In his letter, Mr King made clear the bank was "determined" to bring inflation back on target and pointed out that the MPC expected the inflation rate to fall back within target in "a matter of months".

In response, the Chancellor said the MPC had helped deliver a "decade of low and stable inflation". He stressed the government would continue to support its work.

In the short-term, analysts forecast interest rates would rise; the MPC has already increased them three times since last August in a bid to contain inflationary pressures.

Philip Shaw, chief economist at Investec Securities, said the inflation figure made "an interest rate rise a certainty along with the possibility of another rate rise beyond that".

He added: "Our forecast that rates will peak at 5.5% is under review."

Jonathan Said, senior economist at the Centre for Economics and Business Research, noted: "This opens the possibility of rates rising beyond 5.5% after May towards the 6% level."

Graeme Leach, for the Institute of Directors, said: "The case for a further quarter-point interest rate rise cannot be in doubt. It looks like a done deal for the next meeting of the MPC."

At Westminster, George Osborne, Shadow Chancellor, claimed the inflation rise was worrying for the British economy and terrible news for Mr Brown, whose reputation for economic competence was, "unravelling before our eyes".

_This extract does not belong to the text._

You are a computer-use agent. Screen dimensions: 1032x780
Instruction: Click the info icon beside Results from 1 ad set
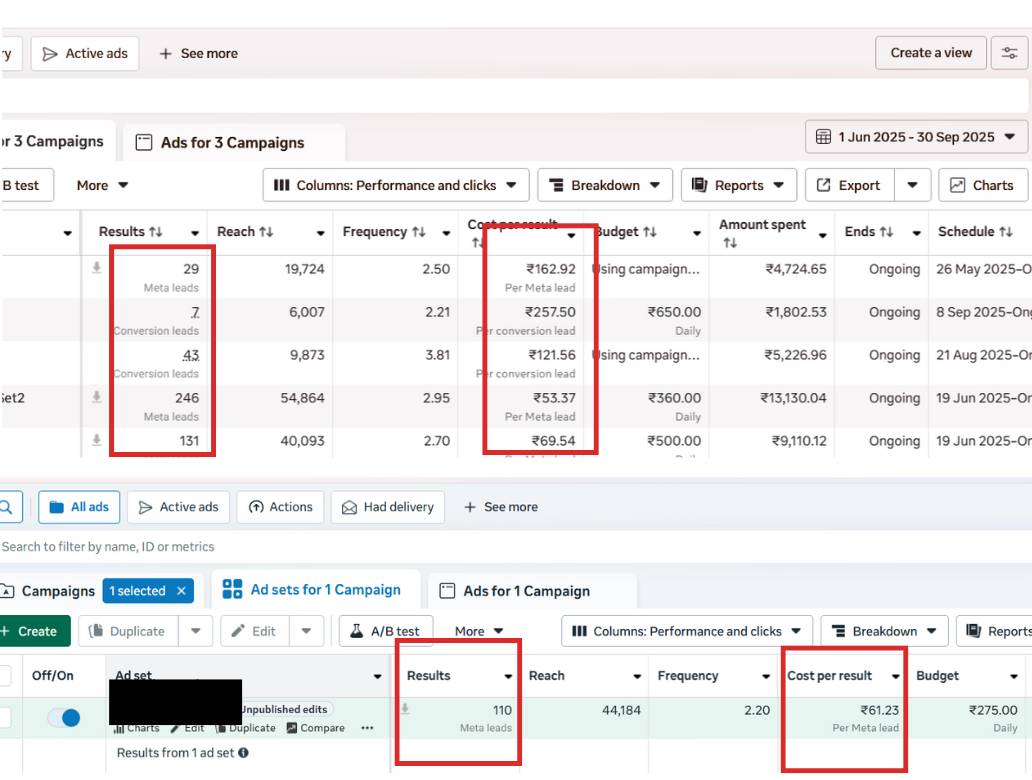coord(243,753)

Vince Cable, for the Liberal Democrats, pointed out the inflation rate for homeowners was worse because the CPI did not include the "rampant inflation" in the housing market. The Retail Price Index, which does include mortgages, also rose in March from 4.6% to 4.8%, a 15-year high.

Mr Cable pointed out further interest rate rises would, "cause misery for thousands of people in severe debt who have borrowed up to the hilt to secure a mortgage".

Tony Woodley, leader of the Transport and General Workers Union, said: "Employers had better get used to the idea that our pay claims this year are aimed at winning workplace victories on pay so that workers can afford to meet their rising living costs."